>> begin Data supplied

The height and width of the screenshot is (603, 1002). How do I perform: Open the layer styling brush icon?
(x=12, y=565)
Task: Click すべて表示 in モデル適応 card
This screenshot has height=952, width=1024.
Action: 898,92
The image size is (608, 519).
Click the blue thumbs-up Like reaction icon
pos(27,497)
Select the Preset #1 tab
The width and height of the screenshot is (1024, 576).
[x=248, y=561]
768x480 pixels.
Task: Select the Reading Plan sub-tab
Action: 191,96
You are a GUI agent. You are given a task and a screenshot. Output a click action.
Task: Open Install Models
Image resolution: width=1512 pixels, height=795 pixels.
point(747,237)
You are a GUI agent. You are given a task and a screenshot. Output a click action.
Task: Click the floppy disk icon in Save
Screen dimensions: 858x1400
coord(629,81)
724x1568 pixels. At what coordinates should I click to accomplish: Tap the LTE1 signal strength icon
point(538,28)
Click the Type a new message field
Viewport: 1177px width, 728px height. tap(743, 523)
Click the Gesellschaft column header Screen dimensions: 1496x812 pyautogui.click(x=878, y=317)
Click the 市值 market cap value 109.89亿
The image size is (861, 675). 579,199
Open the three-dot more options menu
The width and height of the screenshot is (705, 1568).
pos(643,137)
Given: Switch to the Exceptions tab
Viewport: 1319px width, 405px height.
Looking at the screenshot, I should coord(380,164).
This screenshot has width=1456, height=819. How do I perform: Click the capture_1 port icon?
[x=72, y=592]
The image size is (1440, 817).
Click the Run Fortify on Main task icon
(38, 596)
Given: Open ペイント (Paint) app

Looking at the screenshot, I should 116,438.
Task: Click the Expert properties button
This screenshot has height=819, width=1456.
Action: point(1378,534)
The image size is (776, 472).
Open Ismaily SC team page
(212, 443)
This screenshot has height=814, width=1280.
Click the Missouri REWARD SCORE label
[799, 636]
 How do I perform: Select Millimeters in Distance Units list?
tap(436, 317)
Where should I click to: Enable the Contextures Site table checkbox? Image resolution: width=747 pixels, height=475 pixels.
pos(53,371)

>> end Data supplied

Lay out all of the data above as a JSON list of strings, one string per line, leaving out any blank lines.

### Exercise answer:
[
  "The height and width of the screenshot is (603, 1002). How do I perform: Open the layer styling brush icon?",
  "(x=12, y=565)",
  "Task: Click すべて表示 in モデル適応 card",
  "This screenshot has height=952, width=1024.",
  "Action: 898,92",
  "The image size is (608, 519).",
  "Click the blue thumbs-up Like reaction icon",
  "pos(27,497)",
  "Select the Preset #1 tab",
  "The width and height of the screenshot is (1024, 576).",
  "[x=248, y=561]",
  "768x480 pixels.",
  "Task: Select the Reading Plan sub-tab",
  "Action: 191,96",
  "You are a GUI agent. You are given a task and a screenshot. Output a click action.",
  "Task: Open Install Models",
  "Image resolution: width=1512 pixels, height=795 pixels.",
  "point(747,237)",
  "You are a GUI agent. You are given a task and a screenshot. Output a click action.",
  "Task: Click the floppy disk icon in Save",
  "Screen dimensions: 858x1400",
  "coord(629,81)",
  "724x1568 pixels. At what coordinates should I click to accomplish: Tap the LTE1 signal strength icon",
  "point(538,28)",
  "Click the Type a new message field",
  "Viewport: 1177px width, 728px height. tap(743, 523)",
  "Click the Gesellschaft column header Screen dimensions: 1496x812 pyautogui.click(x=878, y=317)",
  "Click the 市值 market cap value 109.89亿",
  "The image size is (861, 675). 579,199",
  "Open the three-dot more options menu",
  "The width and height of the screenshot is (705, 1568).",
  "pos(643,137)",
  "Given: Switch to the Exceptions tab",
  "Viewport: 1319px width, 405px height.",
  "Looking at the screenshot, I should coord(380,164).",
  "This screenshot has width=1456, height=819. How do I perform: Click the capture_1 port icon?",
  "[x=72, y=592]",
  "The image size is (1440, 817).",
  "Click the Run Fortify on Main task icon",
  "(38, 596)",
  "Given: Open ペイント (Paint) app",
  "Looking at the screenshot, I should 116,438.",
  "Task: Click the Expert properties button",
  "This screenshot has height=819, width=1456.",
  "Action: point(1378,534)",
  "The image size is (776, 472).",
  "Open Ismaily SC team page",
  "(212, 443)",
  "This screenshot has height=814, width=1280.",
  "Click the Missouri REWARD SCORE label",
  "[799, 636]",
  " How do I perform: Select Millimeters in Distance Units list?",
  "tap(436, 317)",
  "Where should I click to: Enable the Contextures Site table checkbox? Image resolution: width=747 pixels, height=475 pixels.",
  "pos(53,371)"
]